--- What needs to be done ---
Carry on the write-up about Charly's acoustic EP "Forever at Home," picking up after its final sentence.

--- Text excerpt ---
━━━━━━━━━━━━━━━━━━━━━━━━━━━━━━

Somewhere between Sainte Hélène, France and the west coast of Ireland, a guy named Charly sat down and wrote five songs about what happens when you come back from a place that made you feel something. The EP is called “Forever at Home,” it came out January 30, 2026, and it’s exactly what you’d expect from a solo acoustic project born out of the punk scene — stripped to the studs, no production tricks, no safety net, but fueled by honesty and love.
The five tracks were written in the summer of 2025, following a trip to Ireland earlier that year. In Charly’s own words: “That journey reminded me that there will always be places in the world where we can feel at ease, but that the most important one is where we are surrounded by the people we love.”
That’s the thread running through all of it, resulting in a plain admission that the world doesn’t feel great and neither do you, sometimes.
He describes the songs as being about “accepting feeling unwell in a world that is unwell, without getting lost in idealized dreams, but instead trying to live each moment fully.” He calls the whole thing “a little home-made therapy.”

━━━━━━━━━━━━━━━━━━━━━━━━━━━━━━

--- Stored data ---

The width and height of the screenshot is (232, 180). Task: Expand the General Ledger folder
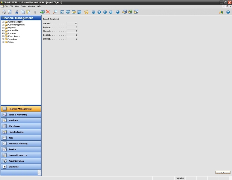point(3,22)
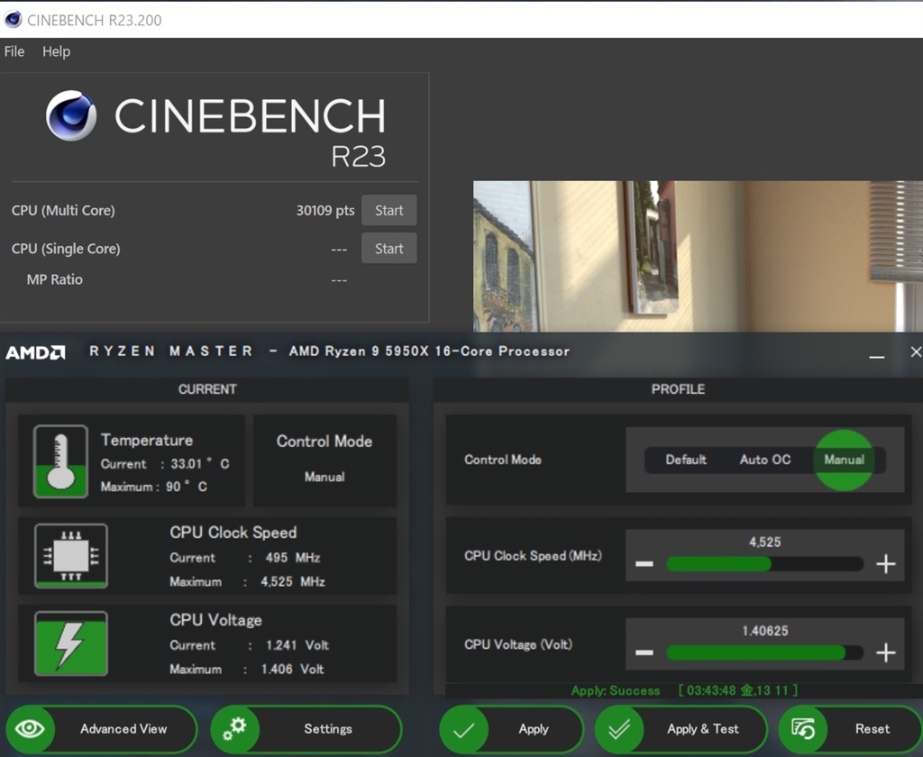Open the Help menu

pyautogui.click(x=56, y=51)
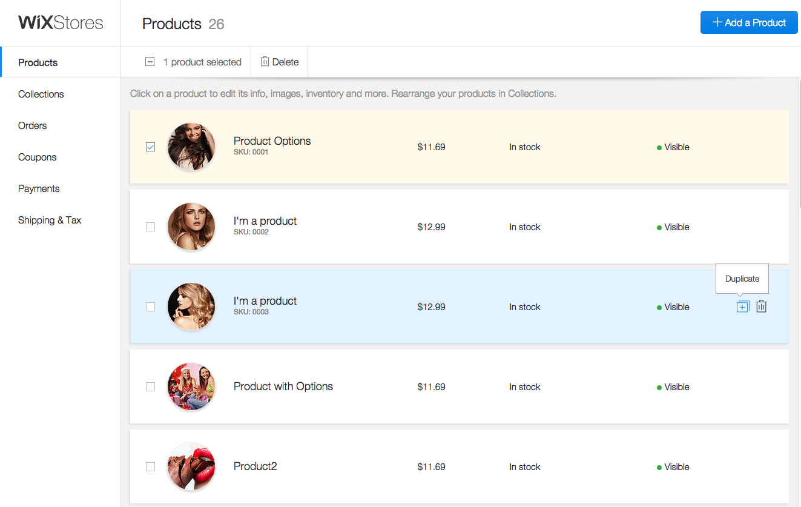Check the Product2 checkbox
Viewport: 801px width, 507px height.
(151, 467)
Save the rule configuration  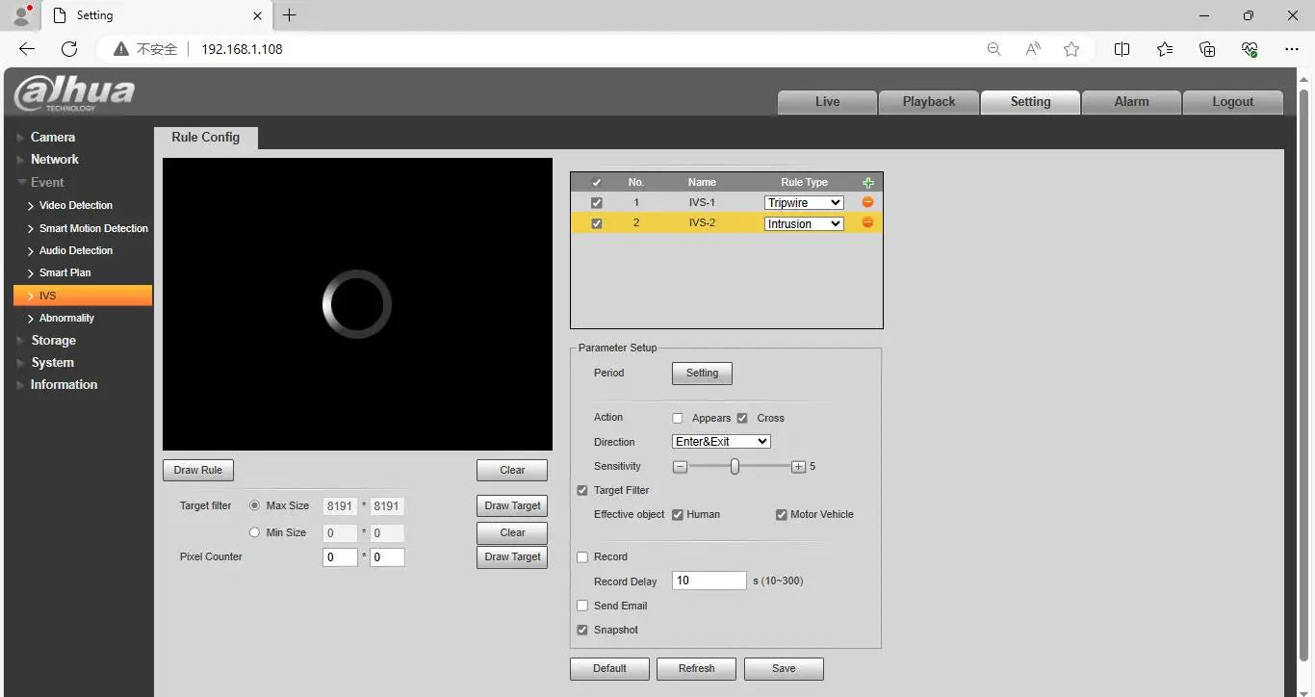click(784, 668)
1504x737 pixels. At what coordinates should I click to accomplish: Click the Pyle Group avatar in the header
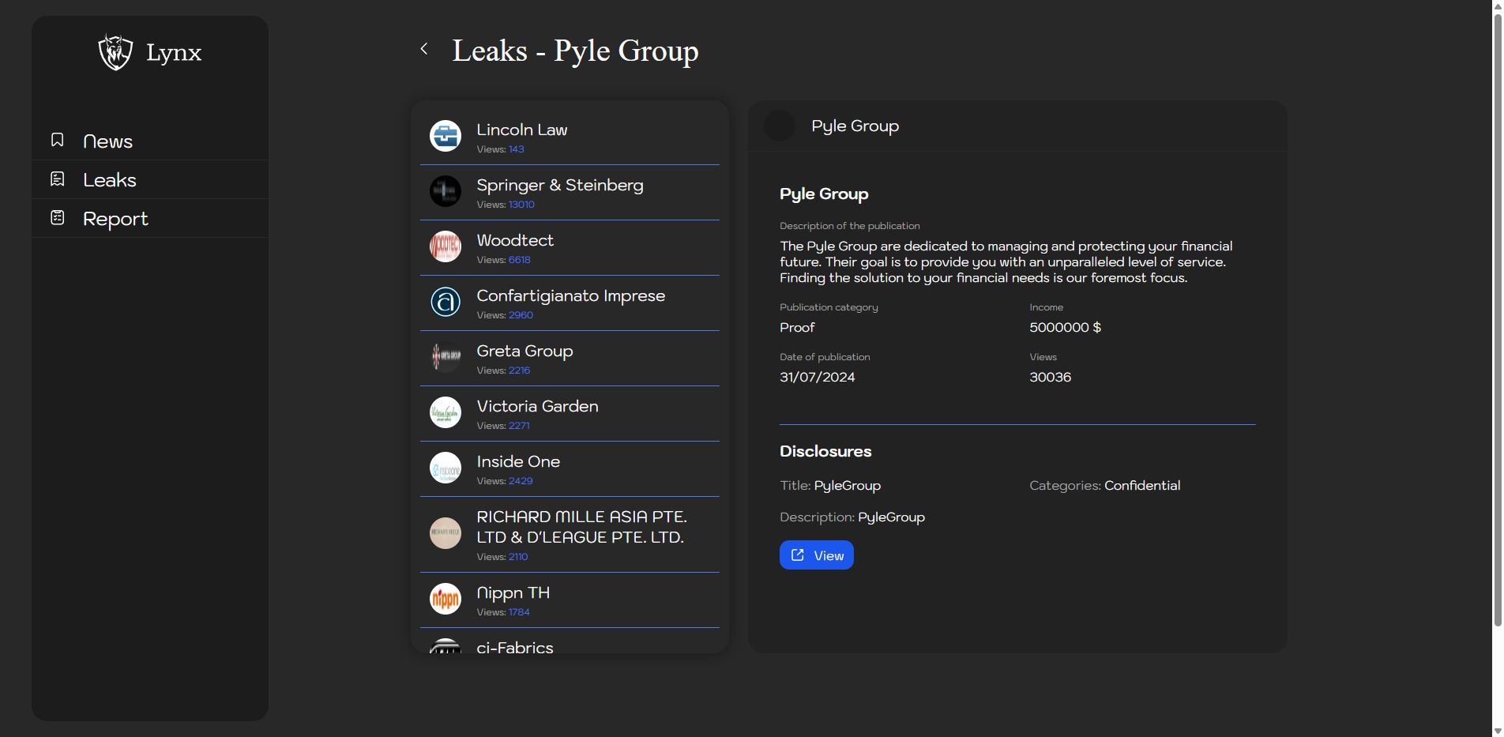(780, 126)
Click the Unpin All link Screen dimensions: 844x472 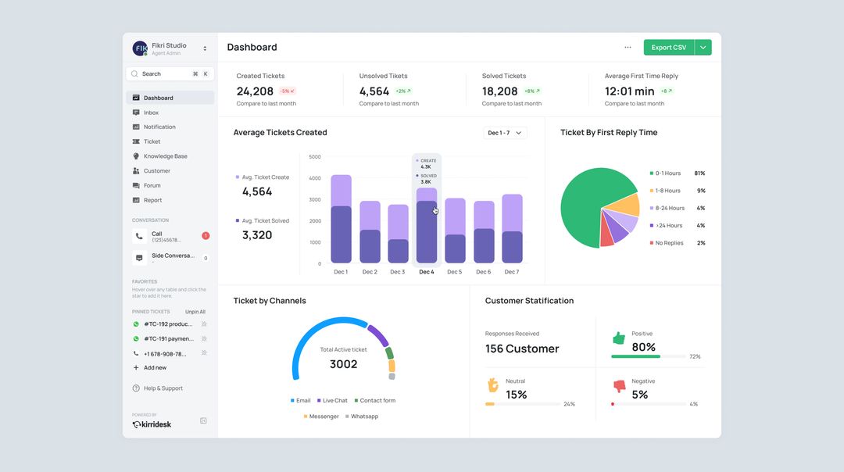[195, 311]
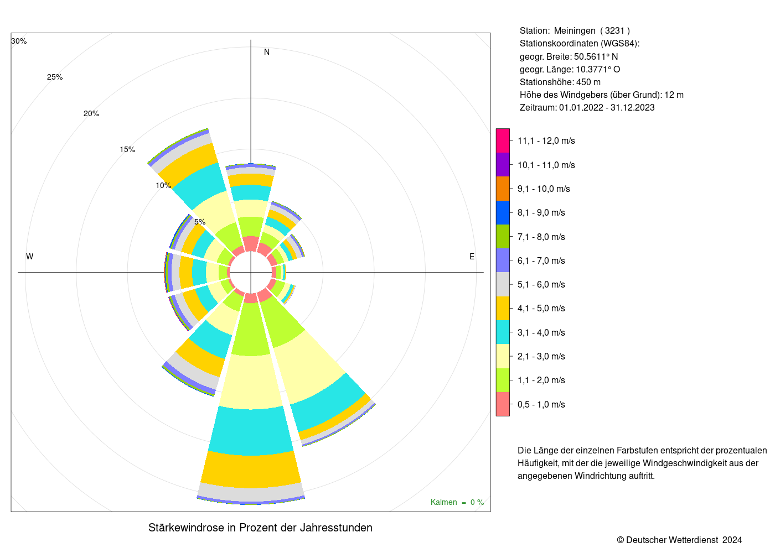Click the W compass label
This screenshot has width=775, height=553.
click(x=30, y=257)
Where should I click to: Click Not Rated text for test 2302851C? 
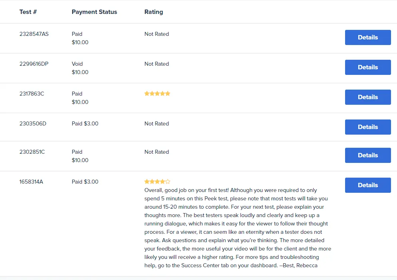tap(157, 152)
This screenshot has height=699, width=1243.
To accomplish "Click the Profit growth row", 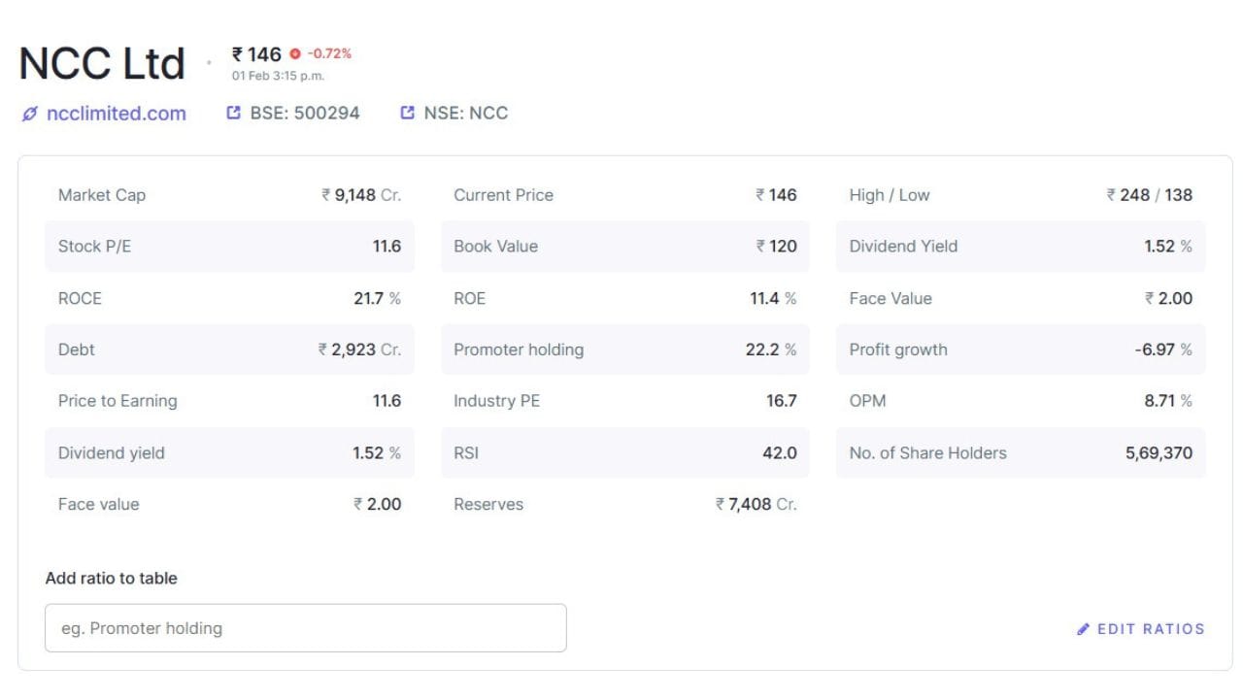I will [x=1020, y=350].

━━━━━━━━━━━━━━━━━━━━━━━━━━━━━━

--- Exercise response ---
And home-made is the word. Charly wrote, recorded, and performed everything himself. Mixing and mastering came from Fabien Revillet, with artwork handled by Yoshi. That’s the crew. The record carries itself on that economy — no layers to hide behind, just voice and guitar doing what they can.
Charly has been kicking around the French punk scene for years, playing in several bands as a singer and guitarist before going solo acoustic. The shift makes sense if you trace the lineage. He’s a French guy who sings in English, and he’s spent a long time making peace with that. “I became interested in the language in high school, thanks to punk rock culture and bands like Nofx and Lagwagon, skate punk music,” he says. “A late interest that would give me a complex for a long time in my musical practice.”
That complex is something he talks about openly. Playing in punk bands as a frontman, he often found himself up against a language barrier. “It sometimes gave me impostor syndrome at parties or while writing songs. Never short of lyrical ideas, but needing support when it came to correcting my texts.”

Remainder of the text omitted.